Abstract Finite element (FE) techniques are used to analyse mechanical stress in optical fibre sensors embedded in acrylic. The models represent many features observed in real materials with embedded fibre optic for stress and strain sensor application such as for health monitoring of structures. Three thicknesses, namely 6 mm, 8 mm and 10 mm of acrylic were analyzed with the optical fibre embedded at the mid-plane of acrylic. The simulation was done by implementing Finite Element Method using ABAQUS software. Contact between acrylic and optical fibre was modelled as frictionless and with friction. The friction coefficient was varied for various values which are 0.3, and 0.5. This paper investigates the effect of friction coefficient and the effect of fibre optic’s depth embedded in acrylic to the their von Misses stress. Simulation result shows that the higher the friction coefficient the higher von Misses stress in fibre optic and the higher von Misses stress in acrylic. The higher the fibre’s depth the higher von Misses stress in fibre and the lower von Misses stress in acrylic.
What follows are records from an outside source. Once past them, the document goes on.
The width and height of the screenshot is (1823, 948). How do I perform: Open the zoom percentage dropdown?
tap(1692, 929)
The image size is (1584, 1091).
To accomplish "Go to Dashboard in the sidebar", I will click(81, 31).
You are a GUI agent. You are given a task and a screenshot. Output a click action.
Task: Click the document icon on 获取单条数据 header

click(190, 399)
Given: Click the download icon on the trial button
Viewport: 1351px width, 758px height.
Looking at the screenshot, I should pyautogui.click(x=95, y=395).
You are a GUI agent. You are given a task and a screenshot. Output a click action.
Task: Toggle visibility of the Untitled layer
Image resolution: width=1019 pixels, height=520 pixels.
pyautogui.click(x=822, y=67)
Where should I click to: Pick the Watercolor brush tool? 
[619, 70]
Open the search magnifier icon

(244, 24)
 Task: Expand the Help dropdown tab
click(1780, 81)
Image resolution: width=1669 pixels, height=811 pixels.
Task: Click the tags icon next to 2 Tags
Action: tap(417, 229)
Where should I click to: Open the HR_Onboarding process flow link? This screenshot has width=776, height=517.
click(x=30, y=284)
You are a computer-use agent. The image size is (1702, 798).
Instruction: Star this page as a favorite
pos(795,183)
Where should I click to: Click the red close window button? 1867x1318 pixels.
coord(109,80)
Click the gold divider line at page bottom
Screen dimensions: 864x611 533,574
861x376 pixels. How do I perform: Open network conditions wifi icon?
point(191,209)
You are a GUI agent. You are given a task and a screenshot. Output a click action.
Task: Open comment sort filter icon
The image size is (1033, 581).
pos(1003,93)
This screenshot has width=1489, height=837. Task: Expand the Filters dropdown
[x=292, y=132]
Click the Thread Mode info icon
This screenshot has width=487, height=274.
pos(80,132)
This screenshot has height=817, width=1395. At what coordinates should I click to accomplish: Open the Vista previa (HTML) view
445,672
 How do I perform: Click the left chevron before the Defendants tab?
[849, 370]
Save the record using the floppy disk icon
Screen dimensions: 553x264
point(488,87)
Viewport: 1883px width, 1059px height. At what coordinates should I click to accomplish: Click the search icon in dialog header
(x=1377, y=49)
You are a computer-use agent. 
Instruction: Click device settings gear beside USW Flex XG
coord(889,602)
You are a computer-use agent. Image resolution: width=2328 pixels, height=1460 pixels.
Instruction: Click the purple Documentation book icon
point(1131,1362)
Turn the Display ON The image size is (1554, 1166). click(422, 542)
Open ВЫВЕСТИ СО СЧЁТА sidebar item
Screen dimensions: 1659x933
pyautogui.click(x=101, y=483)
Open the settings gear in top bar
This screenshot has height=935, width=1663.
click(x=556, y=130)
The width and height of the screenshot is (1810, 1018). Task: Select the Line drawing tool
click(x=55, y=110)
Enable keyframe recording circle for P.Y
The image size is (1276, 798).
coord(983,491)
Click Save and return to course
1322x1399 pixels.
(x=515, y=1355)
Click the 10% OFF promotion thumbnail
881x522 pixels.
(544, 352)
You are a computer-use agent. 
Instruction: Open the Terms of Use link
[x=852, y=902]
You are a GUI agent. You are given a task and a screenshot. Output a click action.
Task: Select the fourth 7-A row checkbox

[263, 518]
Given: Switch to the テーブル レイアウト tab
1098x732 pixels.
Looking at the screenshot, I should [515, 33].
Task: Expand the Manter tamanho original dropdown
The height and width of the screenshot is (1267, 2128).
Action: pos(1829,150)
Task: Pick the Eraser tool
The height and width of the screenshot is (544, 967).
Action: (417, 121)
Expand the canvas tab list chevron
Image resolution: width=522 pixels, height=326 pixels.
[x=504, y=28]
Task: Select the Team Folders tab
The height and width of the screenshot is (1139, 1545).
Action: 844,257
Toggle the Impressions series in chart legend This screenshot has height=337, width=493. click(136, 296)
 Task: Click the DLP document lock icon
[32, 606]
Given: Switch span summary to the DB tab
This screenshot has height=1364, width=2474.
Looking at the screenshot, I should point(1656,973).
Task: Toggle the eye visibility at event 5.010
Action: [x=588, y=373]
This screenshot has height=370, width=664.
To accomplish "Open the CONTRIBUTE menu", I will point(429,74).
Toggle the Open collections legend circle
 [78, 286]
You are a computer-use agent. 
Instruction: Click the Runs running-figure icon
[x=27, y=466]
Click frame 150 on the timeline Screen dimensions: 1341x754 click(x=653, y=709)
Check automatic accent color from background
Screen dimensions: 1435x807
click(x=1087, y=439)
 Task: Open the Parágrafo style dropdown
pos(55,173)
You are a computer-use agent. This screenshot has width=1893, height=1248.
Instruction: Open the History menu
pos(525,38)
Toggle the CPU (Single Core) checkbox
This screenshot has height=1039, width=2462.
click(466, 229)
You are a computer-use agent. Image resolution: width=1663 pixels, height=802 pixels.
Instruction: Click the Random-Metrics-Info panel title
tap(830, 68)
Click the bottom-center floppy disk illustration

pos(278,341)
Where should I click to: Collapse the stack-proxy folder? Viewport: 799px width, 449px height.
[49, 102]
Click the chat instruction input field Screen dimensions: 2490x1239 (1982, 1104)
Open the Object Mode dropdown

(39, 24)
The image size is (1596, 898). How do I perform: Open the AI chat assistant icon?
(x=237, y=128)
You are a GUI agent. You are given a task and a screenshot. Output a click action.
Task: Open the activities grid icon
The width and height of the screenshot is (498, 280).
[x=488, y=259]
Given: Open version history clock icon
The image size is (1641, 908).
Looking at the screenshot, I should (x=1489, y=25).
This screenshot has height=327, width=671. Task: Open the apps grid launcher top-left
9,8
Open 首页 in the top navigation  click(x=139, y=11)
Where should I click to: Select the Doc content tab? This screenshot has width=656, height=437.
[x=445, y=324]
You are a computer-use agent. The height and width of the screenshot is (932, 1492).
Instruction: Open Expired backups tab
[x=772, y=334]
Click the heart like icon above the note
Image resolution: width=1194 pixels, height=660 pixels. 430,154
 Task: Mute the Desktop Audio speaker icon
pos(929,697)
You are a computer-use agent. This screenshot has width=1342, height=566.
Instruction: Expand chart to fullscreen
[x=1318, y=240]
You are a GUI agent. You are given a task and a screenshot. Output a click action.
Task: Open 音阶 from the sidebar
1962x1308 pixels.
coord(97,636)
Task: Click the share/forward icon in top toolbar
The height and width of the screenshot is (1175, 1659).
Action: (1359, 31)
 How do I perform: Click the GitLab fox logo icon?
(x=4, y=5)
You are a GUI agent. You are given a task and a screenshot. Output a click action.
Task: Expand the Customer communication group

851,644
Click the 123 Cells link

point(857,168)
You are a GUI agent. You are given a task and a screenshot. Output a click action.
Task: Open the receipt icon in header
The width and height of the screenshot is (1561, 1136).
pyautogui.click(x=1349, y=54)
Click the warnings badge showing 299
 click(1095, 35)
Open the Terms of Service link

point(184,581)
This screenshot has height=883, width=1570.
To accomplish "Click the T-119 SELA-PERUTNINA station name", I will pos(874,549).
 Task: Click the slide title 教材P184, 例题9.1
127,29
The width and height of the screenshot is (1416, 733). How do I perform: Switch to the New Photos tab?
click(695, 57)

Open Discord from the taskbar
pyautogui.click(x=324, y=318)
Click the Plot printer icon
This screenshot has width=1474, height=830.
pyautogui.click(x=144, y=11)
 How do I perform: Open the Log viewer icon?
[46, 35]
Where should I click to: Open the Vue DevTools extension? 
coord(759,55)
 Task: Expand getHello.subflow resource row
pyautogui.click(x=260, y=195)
The maximum stress occurred for the coefficient of friction 0.5, with magnitude of 116.4 MPa and 58.72 MPa for acrylic and optical fibre respectively. The most significant effect of fibre’s depth to the von Misses stress was obtained for 1 mm depth for acrylic and 5 mm for optical fibre, with magnitude of 72.64 MPa and 57.65 MPa for acrylic and optical fibre respectively.